## [Work required]
Note how many lines in the following material mention "Given", then give that number by itself.

## [Records for processing]
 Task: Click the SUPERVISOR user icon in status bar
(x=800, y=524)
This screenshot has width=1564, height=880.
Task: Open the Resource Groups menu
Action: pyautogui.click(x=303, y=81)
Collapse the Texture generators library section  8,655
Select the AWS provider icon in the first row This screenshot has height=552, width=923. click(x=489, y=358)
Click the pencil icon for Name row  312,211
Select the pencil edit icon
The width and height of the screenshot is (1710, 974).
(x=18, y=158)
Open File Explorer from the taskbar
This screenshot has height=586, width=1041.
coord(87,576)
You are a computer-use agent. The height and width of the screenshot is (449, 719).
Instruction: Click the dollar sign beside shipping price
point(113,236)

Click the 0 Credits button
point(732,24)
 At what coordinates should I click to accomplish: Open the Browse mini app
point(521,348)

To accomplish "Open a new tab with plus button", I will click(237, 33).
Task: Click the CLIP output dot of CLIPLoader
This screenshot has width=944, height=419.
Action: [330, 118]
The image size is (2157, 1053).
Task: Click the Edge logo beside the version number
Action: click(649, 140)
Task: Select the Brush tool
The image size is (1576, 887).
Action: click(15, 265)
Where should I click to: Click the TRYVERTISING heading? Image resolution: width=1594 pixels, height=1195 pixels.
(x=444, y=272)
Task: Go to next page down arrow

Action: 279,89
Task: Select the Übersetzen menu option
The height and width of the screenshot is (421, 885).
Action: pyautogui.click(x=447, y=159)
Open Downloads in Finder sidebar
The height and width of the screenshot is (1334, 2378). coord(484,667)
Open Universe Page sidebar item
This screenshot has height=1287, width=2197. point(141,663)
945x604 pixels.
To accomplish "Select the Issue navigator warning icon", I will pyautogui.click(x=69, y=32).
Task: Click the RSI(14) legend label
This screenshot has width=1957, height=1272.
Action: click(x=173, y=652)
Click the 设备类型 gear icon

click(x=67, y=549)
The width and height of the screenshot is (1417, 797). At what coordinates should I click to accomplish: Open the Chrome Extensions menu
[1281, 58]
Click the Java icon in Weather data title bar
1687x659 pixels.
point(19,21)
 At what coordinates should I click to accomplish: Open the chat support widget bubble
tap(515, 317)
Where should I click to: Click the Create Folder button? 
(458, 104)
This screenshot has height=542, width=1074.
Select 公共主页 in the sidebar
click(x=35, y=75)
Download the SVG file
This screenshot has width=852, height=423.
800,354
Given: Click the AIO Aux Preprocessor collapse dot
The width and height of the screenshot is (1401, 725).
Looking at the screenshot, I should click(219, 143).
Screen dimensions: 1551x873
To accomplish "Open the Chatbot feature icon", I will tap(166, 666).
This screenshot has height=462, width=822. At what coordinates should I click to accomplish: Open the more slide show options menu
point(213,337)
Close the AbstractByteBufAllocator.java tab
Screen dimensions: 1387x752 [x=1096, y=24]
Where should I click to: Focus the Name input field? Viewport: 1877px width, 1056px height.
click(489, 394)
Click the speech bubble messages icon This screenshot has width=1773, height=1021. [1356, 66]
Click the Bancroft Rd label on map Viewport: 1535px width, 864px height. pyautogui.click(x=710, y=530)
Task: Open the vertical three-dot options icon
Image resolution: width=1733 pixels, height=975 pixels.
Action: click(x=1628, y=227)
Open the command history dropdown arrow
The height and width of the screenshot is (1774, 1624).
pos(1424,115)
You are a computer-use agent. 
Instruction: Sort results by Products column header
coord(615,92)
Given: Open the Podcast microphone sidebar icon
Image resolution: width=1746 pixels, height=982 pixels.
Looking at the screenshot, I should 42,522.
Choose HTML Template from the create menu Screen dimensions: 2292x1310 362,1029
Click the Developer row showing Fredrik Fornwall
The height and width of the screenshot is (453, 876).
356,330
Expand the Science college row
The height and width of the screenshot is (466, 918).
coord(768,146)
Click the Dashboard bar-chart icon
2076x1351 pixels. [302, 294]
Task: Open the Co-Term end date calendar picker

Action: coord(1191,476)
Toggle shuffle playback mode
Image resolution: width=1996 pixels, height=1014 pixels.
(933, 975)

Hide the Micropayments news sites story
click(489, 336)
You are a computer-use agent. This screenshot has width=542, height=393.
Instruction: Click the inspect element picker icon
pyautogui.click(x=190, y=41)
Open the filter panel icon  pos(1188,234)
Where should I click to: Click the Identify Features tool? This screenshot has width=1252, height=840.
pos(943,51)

## [Problem solution]
2